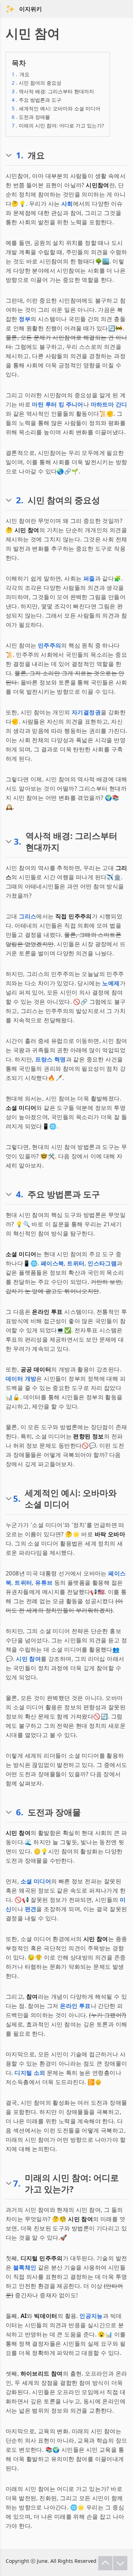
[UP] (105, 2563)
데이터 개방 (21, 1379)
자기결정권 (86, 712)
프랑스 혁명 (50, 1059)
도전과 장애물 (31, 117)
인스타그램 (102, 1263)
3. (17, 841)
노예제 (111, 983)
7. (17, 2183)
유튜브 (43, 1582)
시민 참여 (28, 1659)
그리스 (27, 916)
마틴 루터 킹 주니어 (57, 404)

···

● **Try it**
No picture belongs in the answer; the rest of the records must be repeated exactly.

● **Your response**
[UP] (105, 2563)
데이터 개방 (21, 1379)
자기결정권 (86, 712)
프랑스 혁명 (50, 1059)
도전과 장애물 (31, 117)
인스타그램 (102, 1263)
3. (17, 841)
노예제 (111, 983)
7. (17, 2183)
유튜브 (43, 1582)
시민 참여 (28, 1659)
그리스 (27, 916)
마틴 루터 킹 주니어 (57, 404)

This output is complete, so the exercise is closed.